Tenzin watched Ben as he entered the room with Fabia. The two of them moved similarly. She hadn’t noticed that before. They had a similar gait and pace. A consequence of growing up in comparable homes or something deeper?

Cheng glanced up from the plans he was scanning at the conference table. “Good. They’re here.” He looked at her from the side and his voice dropped. “You wanted him here. I don’t want any problems, Cricket.”

“There won’t be.”

“The woman is a good addition to the team. I looked over her résumé. She’ll be an asset.”

“That’s what he said too.”

“Did you talk to him in Penglai?”

“Yes.” They hadn’t talked in the way that Benjamin wanted, but Tenzin was still deciding what to do about that.

“Good.” Cheng flicked his portfolio closed. “Then there should be no problems.”

She looked at him innocently. “Are there ever?”

“Yes.” The corner of his mouth twitched. “Always. That’s why you should move here. You need a keeper.”

“Do you think so?” How amusing. “And you think you’d like the job?”

“I’ve told you before. The offer is open.”

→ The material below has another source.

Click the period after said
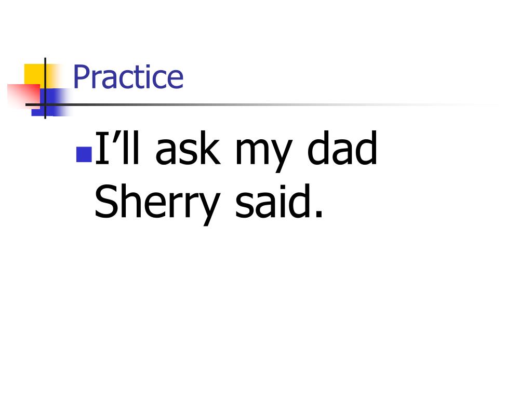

Tenzin turned back to Ben, staring at him with no pretense of hiding her gaze. “No,” she said. “You and I only get along for short periods of time, Cheng. We’re too much alike.”

“Do you think so?”

Not really. She and Cheng were as different as water and wind. Still, it was good to humor him, and she didn’t want to say no too often. Doing that might create resentment, which wouldn’t serve her purposes.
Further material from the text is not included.